Collected data entries ▸
--------------------------------------------------

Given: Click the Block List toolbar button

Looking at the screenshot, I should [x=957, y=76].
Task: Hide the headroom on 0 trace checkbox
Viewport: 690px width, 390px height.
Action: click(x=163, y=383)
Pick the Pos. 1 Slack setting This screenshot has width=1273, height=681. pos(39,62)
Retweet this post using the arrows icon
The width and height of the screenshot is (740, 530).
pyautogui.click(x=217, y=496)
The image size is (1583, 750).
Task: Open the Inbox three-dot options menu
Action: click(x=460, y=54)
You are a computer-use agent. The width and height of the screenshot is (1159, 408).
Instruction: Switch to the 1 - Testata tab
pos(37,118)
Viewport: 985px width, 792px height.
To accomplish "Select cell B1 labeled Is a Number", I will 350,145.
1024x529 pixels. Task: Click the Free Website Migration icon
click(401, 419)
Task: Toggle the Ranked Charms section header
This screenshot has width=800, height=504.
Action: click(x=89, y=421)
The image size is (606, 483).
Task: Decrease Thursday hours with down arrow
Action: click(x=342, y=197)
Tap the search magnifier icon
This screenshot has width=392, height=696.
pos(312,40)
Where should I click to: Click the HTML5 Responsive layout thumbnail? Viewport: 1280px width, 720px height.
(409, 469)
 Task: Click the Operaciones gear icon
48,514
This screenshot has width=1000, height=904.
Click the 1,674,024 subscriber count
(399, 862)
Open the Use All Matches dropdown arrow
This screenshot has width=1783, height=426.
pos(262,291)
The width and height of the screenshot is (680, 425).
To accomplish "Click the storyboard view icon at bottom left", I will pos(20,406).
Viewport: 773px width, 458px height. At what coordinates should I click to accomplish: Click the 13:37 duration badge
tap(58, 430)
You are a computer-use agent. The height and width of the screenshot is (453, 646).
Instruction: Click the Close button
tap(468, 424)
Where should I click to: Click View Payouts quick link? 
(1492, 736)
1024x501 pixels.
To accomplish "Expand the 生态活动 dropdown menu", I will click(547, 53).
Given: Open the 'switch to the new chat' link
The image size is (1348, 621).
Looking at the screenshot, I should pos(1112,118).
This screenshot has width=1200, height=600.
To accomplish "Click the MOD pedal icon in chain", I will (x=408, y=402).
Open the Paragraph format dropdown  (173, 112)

--------------------------------------------------

Filter the entries down to the lines with the word "dropdown" in them.

Open the Use All Matches dropdown arrow
To accomplish "Expand the 生态活动 dropdown menu", I will click(547, 53).
Open the Paragraph format dropdown  (173, 112)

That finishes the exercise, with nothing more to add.